1   In nova fert animus mutatas dicere formas

2   corpora: di, caeptis (nam vos mutastis et illas)

3   adspirate meis primaque ab origine mundi

4   ad mea perpetuum deducite tempora carmen.

 

5   Ante mare et terras et, quod tegit omnia, caelum

6   unis erat toto naturae vultus in orbe,

7   quem dixere Chaos, rudis indigestaque moles

8   nec quicquam nisi pondus iners congestaque eodem

9   non bene iunctarum discordia semina rerum.

 

10  Nullus adhunc mundo praebebat lumina Titan,

11  nec nova crescendo reparabat cornua Phoebe,

12  nec circumfuso pendebat in aere tellus

13  ponderibus librata suis, nec bracchia longo

14  margine terrarum porrexerat Amphitrite,

15  utque erat et tellus illic et pontus et aer,

16  sic erat instabilis tellus, innabilis unda,

17  lucis egens aer: nulli sua forma manebat,

18  obstabarque aliis aliud, quis corpore in uno

19  frigida pugnabant, umentia siccis,

20  mollis cum duris, sine pondere habentia pondus.

 

 First Book  (Preference given to maintaining, as much as possible, line-to-ine faithfulness)

 

1   I am inspired and directed to sing of changes of

2   bodies into others completely different. O gods, you, yourselves

3   presided over them: grant me then your favour to guide my poem

4   in the disclosure of the world from its origin to my present day.

 

5   Before the sea, the earth, and the heavens that cover them all existed,

6   the universe had one unique and indistinct aspect,

7   which was called Chaos; a crude and jumbled mass of atoms,

8   nothing else than a big inert load amassed together in the                                                                                              same place,

9   badly bonded with discordant seeds of nature. (Review this line)
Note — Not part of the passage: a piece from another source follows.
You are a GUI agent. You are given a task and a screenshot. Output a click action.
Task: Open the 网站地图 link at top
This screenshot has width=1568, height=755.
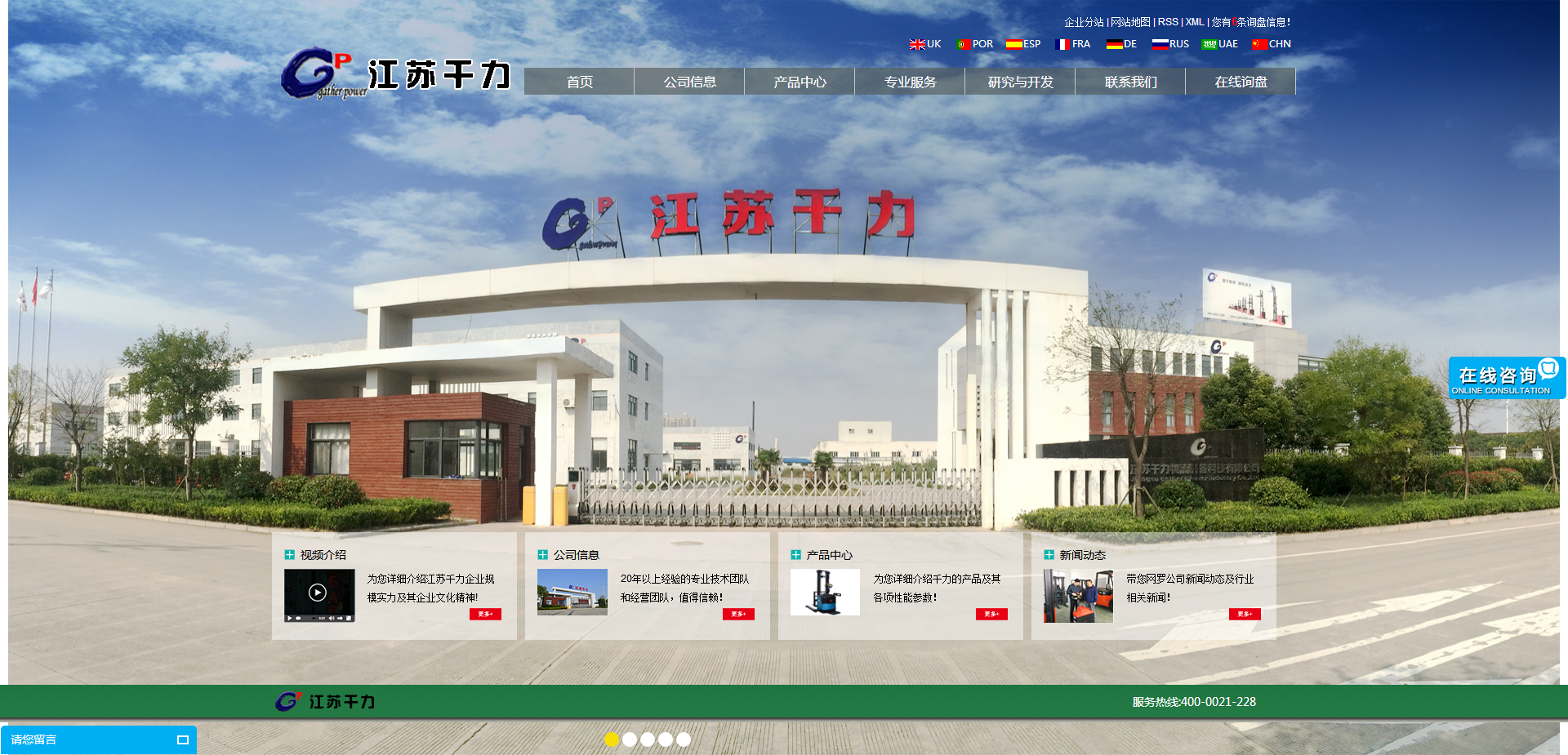pyautogui.click(x=1130, y=22)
10  Titan (1-the Sun) was still not around to shine its light on the world,

11  nor was Phoebe (2-the Moon) around with its crescent horns,

12  nor the earth was yet suspended in the sky

13  that surrounds it; nor had yet the long arms of

14  Amphitrite (3-the Sea) extended its embrace to all coastlines;

15  and though the earth, the sea and the air were already there,

16  the earth didn't have consistency, the sea could not be sailed,

17  the air didn't have light: nothing had its form defined,

18  the conflict was continuous because in a single body,

19  contended the heat against the cold, the humid against the dry,

20  the soft against the hard and the light against the heavy. 

 

Notes:

(1) In Greek mythology, there was an older set of gods referred to as Titan gods. They were bigoted by Uranus (Heaven) and Gaia (Earth). Cronus was one of those Titan gods and he begat Zeus, Jupiter in Latin, who eventually rebelled against his father, defeated the Titans and begat the Olympian gods, Mars, Venus, Apollo, Artemis etc. In this context, therefore, it is used as a metaphor for the Sun.

 

(2) Phoebe, also called Selene, was a Titaness and begat Leto, the mother of Jupiter. Phoebe in Greek means "the bright one" hence its metaphor for the Moon.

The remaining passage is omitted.